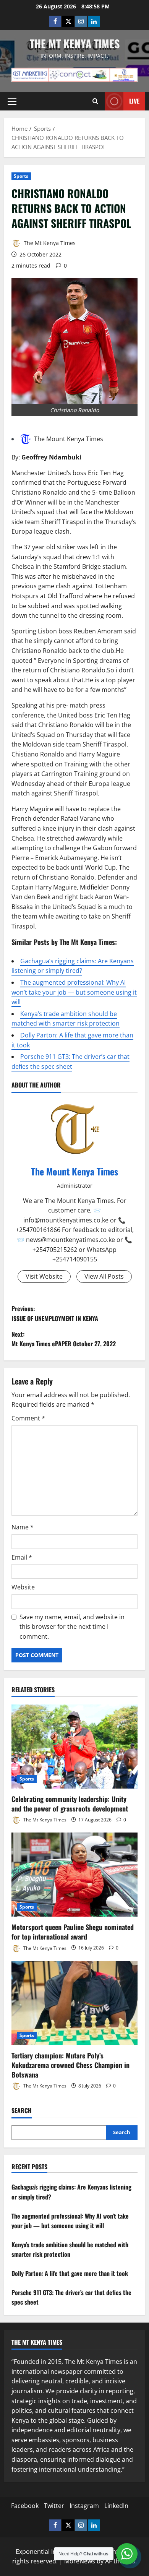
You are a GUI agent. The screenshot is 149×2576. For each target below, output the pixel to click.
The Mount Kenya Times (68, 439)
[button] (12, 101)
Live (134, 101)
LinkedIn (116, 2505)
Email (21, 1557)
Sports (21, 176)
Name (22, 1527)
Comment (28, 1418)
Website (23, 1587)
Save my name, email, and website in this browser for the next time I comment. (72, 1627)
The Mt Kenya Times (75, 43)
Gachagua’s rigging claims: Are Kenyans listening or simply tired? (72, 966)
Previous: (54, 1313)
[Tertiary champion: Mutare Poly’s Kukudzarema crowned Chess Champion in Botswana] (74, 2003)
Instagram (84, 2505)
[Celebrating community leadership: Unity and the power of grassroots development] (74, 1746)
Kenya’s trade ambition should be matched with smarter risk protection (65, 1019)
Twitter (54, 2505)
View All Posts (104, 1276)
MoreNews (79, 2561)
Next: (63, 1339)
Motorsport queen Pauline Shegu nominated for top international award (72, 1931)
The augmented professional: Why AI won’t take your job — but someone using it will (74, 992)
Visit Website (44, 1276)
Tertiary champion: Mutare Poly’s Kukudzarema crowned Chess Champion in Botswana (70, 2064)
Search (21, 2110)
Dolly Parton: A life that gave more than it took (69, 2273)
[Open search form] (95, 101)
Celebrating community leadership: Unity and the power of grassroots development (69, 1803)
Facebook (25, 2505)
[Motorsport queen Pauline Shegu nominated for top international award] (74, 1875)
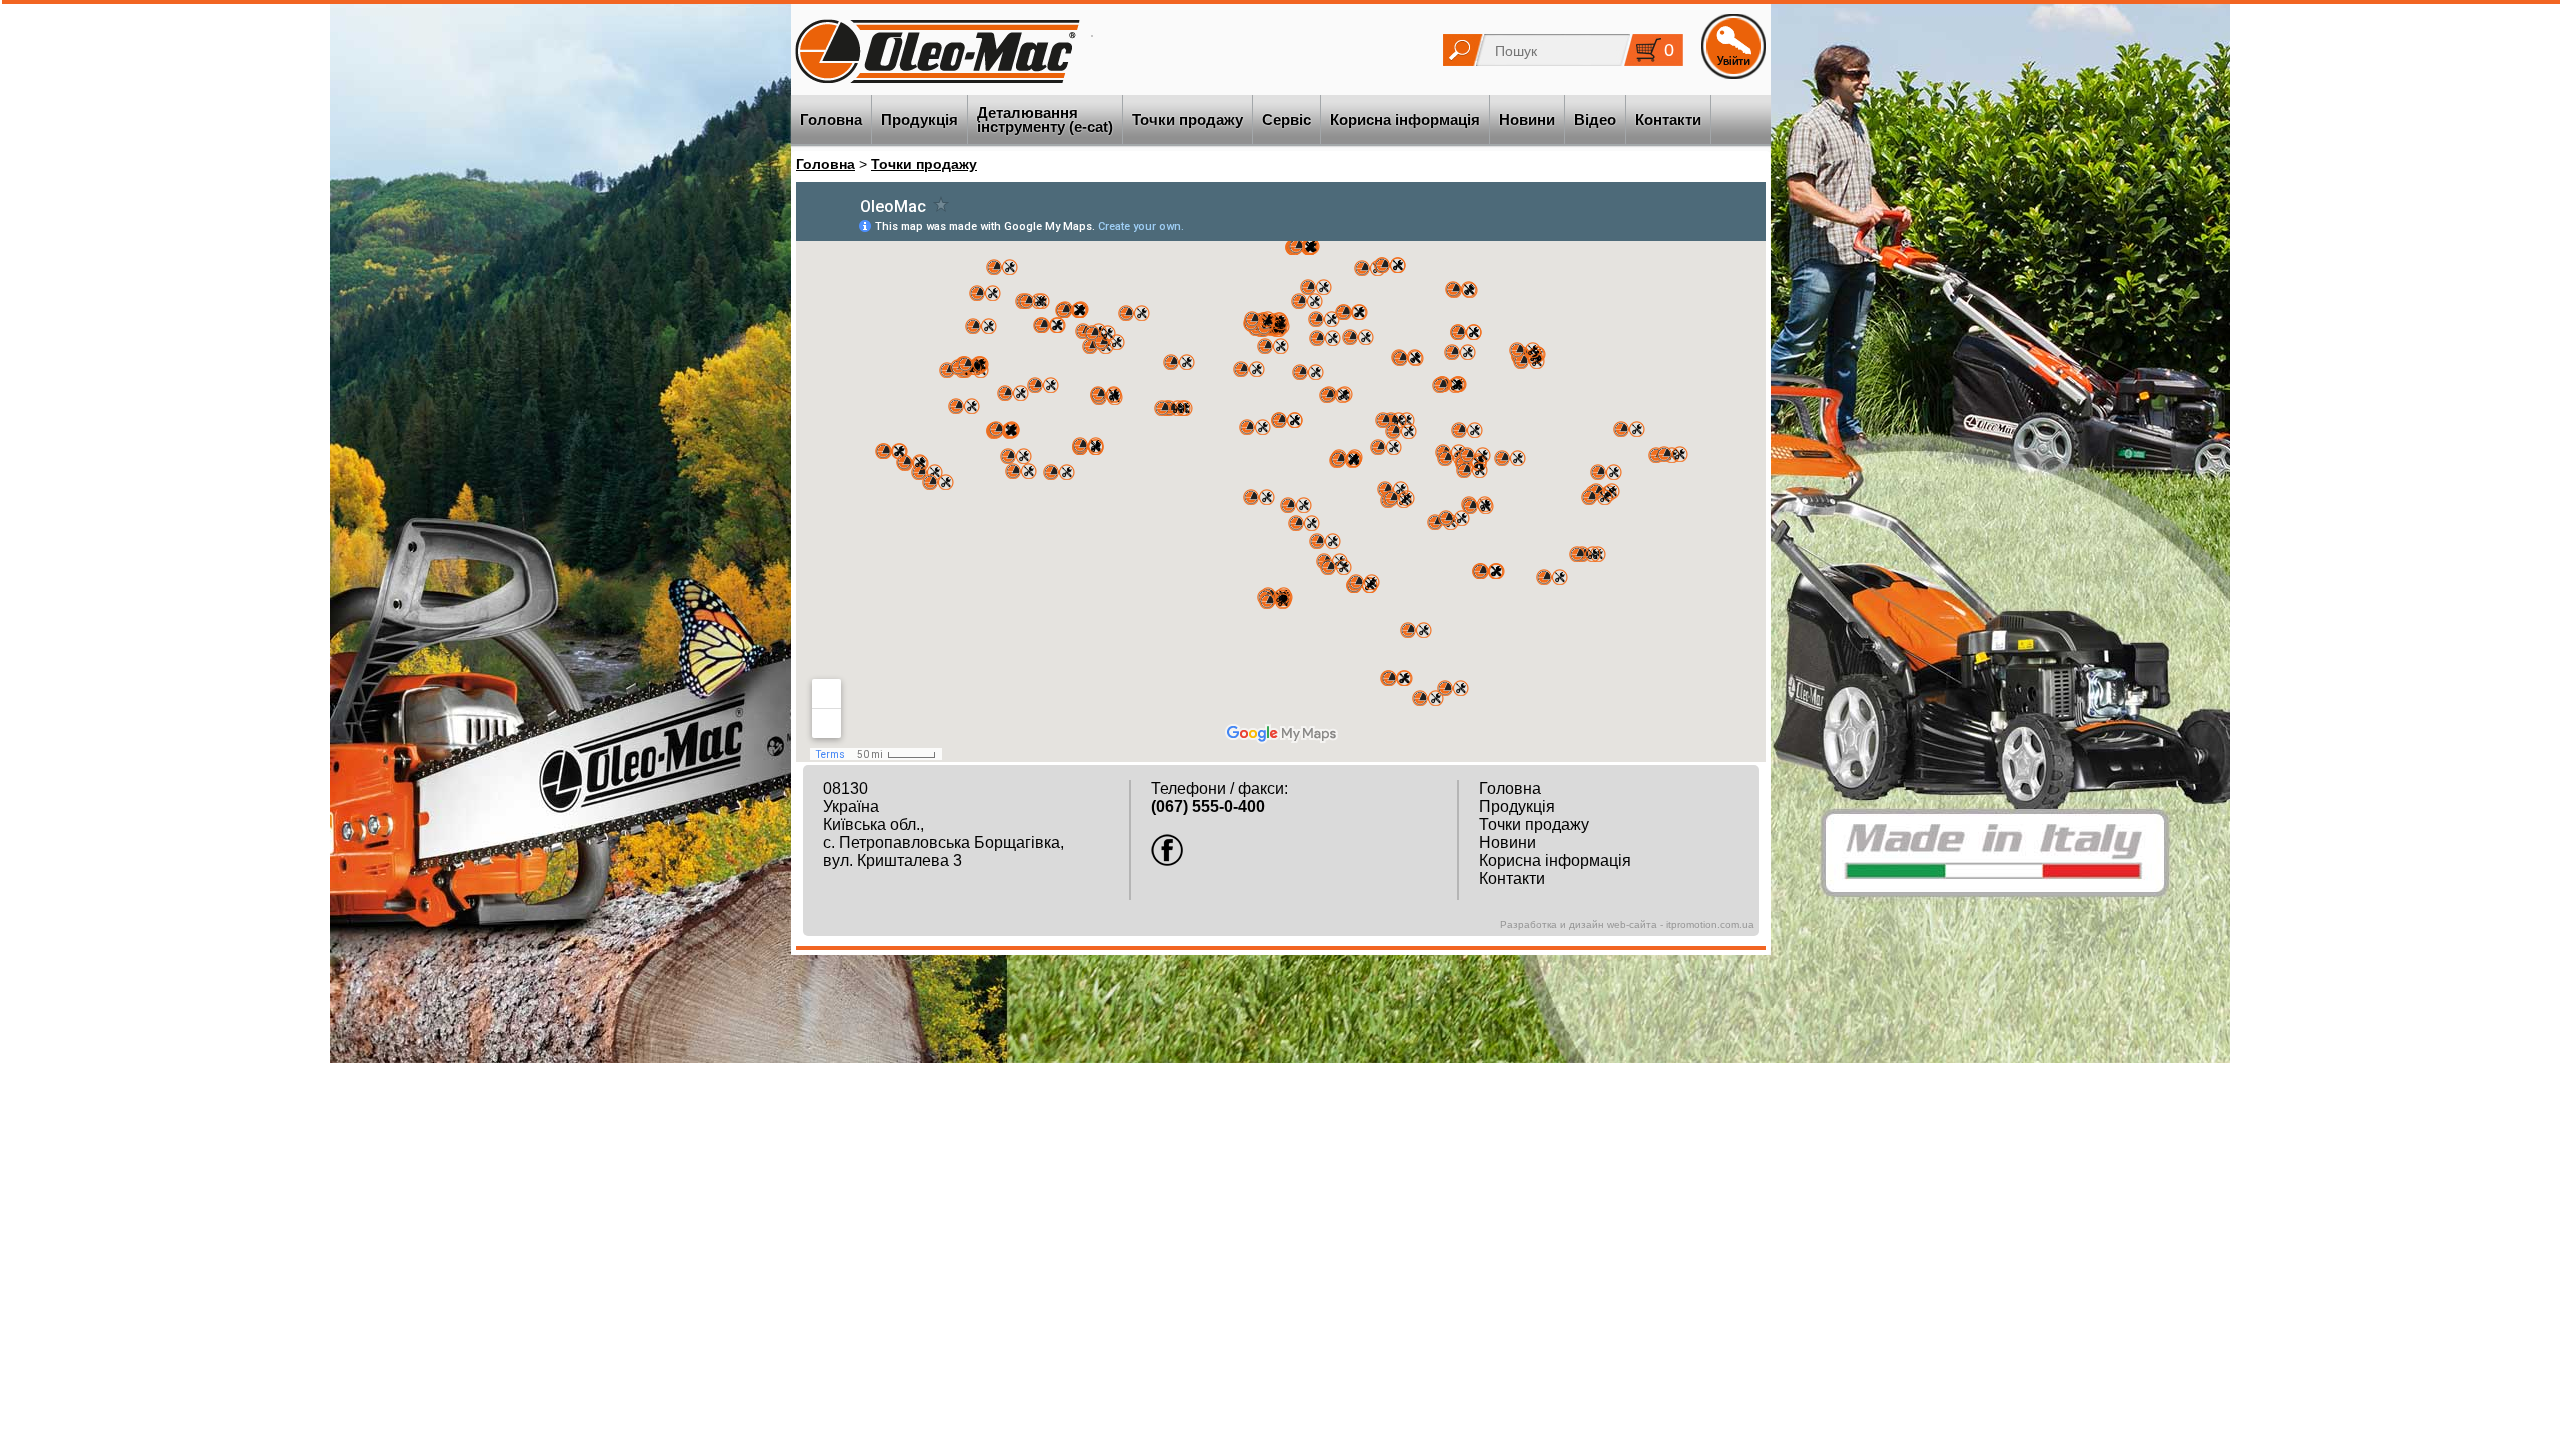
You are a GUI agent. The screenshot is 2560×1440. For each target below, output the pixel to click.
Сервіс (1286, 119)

________________________________________

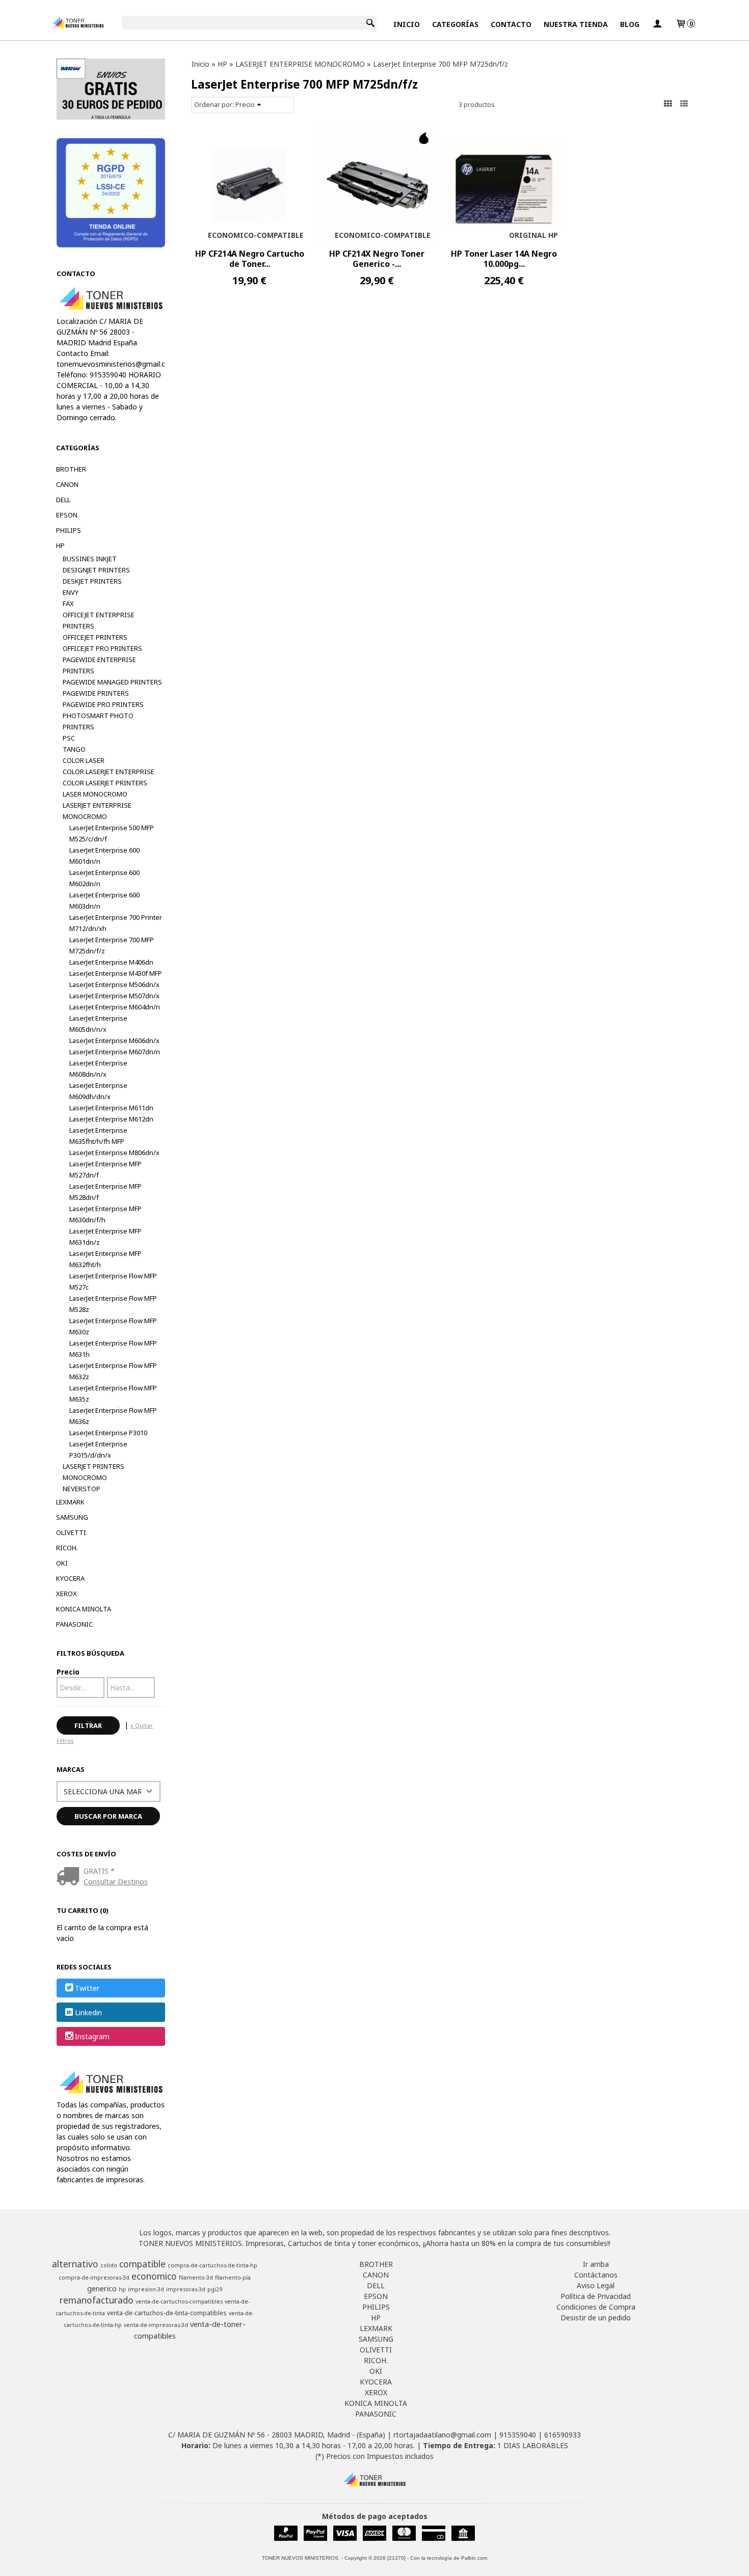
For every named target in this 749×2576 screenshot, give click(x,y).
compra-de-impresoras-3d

________________________________________

== Your instructions ==
Word for word, repeat the lines above from the one with "development (69, 1803)" through the one with "Сервіс (1286, 119)", and nothing beyond them. Omit the pictures.

== Response box ==
Celebrating community leadership: Unity and the power of grassroots development (69, 1803)
Facebook (25, 2505)
[Motorsport queen Pauline Shegu nominated for top international award] (74, 1875)
You are a GUI agent. The screenshot is 2560×1440. For each target below, output the pixel to click.
Сервіс (1286, 119)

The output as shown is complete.